═════ Records supplied
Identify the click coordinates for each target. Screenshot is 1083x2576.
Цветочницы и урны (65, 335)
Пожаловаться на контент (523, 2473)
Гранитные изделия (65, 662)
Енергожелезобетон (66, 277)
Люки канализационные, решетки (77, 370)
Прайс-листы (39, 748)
══════════
═════ Records supplied
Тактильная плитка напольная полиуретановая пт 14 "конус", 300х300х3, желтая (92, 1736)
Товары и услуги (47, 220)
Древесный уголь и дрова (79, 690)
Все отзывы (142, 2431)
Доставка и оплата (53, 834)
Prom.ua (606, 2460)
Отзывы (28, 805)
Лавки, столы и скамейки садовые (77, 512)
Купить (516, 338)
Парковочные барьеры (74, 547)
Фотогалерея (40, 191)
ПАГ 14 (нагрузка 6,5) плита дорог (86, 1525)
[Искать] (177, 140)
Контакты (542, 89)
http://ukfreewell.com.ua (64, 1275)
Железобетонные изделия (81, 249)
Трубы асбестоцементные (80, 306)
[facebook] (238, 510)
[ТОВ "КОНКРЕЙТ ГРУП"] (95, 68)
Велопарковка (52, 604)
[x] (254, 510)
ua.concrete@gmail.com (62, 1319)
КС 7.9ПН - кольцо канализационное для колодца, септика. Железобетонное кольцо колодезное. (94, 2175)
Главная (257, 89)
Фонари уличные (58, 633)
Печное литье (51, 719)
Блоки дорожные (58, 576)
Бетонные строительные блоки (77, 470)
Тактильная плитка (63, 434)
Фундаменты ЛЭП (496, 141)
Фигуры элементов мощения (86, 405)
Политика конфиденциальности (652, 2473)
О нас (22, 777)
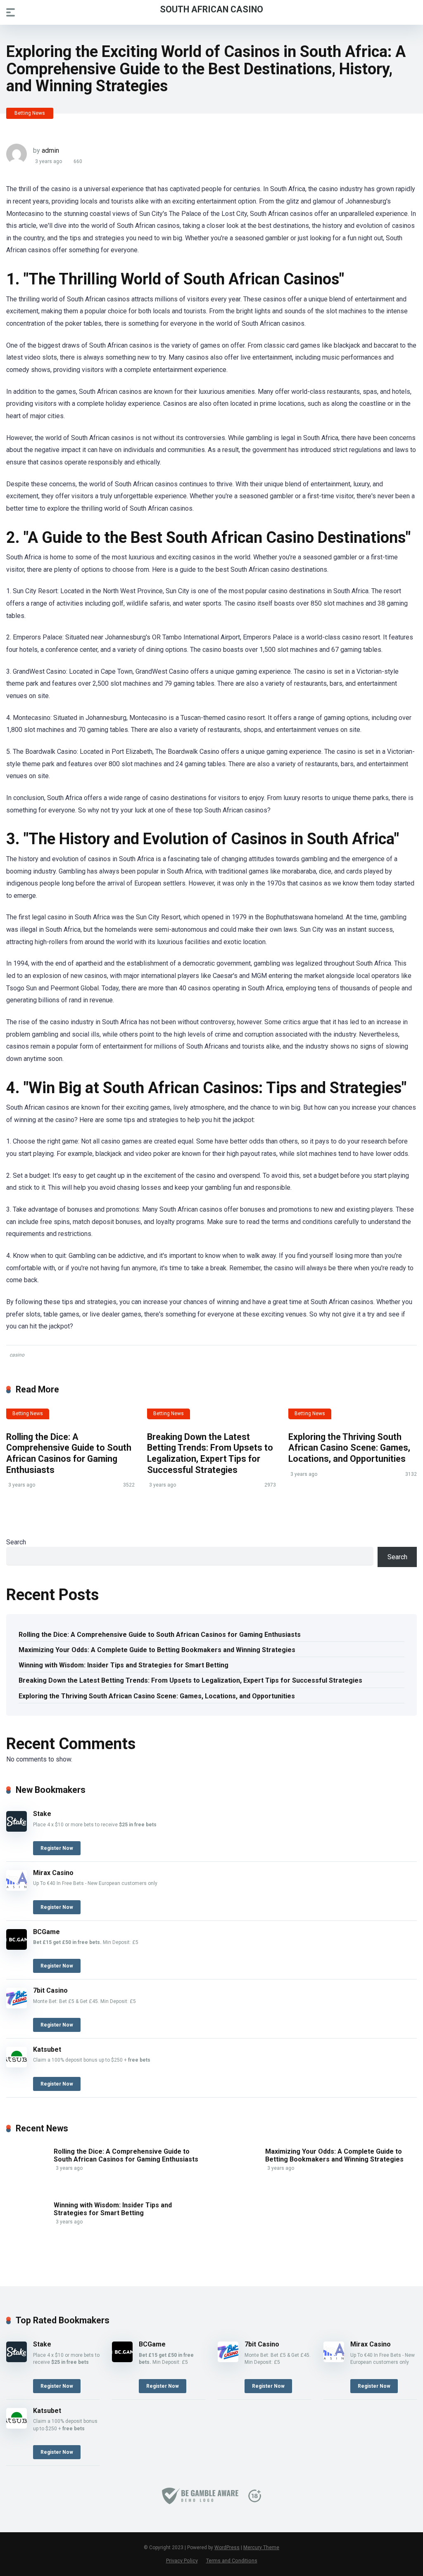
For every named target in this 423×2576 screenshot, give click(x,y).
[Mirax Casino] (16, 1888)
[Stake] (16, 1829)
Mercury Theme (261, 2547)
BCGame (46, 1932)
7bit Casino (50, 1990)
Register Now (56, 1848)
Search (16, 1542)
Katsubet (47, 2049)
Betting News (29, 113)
══════════
What is needed> Copy exactly the stretch of data above from the line with "Все отзывы (142, 2431)" through the line with "http://ukfreewell.com.ua (64, 1275)", and omit all other lines.

Exercise answer>
Все отзывы (142, 2431)
Доставка и оплата (53, 834)
Prom.ua (606, 2460)
Отзывы (28, 805)
Лавки, столы и скамейки садовые (77, 512)
Купить (516, 338)
Парковочные барьеры (74, 547)
Фотогалерея (40, 191)
ПАГ 14 (нагрузка 6,5) плита дорог (86, 1525)
[Искать] (177, 140)
Контакты (542, 89)
http://ukfreewell.com.ua (64, 1275)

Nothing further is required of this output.